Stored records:
════════════════════

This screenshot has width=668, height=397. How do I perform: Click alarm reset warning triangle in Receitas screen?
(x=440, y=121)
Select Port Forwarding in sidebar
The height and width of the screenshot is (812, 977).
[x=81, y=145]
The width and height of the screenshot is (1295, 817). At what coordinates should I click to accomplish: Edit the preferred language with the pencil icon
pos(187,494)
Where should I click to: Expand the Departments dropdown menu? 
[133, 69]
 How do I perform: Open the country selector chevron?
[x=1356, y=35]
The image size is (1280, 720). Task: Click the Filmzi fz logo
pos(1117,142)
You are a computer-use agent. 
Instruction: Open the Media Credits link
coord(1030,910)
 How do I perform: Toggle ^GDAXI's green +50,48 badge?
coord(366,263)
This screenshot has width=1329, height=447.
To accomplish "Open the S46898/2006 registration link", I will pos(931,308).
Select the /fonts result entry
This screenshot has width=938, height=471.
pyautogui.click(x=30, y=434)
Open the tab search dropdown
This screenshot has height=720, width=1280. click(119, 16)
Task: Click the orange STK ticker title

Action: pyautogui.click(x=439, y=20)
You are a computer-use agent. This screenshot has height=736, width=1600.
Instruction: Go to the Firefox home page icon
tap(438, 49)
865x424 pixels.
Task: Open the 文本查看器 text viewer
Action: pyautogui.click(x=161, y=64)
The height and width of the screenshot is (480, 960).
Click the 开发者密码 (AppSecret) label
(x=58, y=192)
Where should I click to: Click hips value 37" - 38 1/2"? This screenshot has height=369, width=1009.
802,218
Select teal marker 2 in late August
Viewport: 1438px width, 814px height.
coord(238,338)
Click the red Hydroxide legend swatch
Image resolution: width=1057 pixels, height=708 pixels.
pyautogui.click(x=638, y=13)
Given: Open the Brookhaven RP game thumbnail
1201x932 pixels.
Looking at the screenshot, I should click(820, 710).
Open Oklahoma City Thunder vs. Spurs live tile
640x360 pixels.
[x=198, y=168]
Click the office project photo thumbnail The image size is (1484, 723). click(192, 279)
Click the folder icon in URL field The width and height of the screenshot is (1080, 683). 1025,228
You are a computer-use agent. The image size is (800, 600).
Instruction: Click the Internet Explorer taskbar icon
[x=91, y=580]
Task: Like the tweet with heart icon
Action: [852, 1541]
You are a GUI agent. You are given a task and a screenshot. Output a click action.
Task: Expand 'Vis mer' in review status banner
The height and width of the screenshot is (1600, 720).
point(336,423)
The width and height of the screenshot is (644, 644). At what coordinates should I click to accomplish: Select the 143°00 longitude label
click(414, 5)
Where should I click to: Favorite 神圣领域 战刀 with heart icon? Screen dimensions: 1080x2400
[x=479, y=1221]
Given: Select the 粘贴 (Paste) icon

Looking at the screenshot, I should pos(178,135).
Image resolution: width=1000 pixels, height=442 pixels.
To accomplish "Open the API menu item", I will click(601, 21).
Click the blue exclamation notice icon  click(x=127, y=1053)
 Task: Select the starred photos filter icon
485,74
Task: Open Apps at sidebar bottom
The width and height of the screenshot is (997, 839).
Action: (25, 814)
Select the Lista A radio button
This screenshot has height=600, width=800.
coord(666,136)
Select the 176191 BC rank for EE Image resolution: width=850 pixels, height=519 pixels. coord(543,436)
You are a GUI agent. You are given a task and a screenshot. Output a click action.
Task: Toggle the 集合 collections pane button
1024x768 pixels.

════════════════════

Show the lines of the entries that include the string "thumbnail", copying each in full.

Given: Open the Brookhaven RP game thumbnail
Click the office project photo thumbnail The image size is (1484, 723). click(192, 279)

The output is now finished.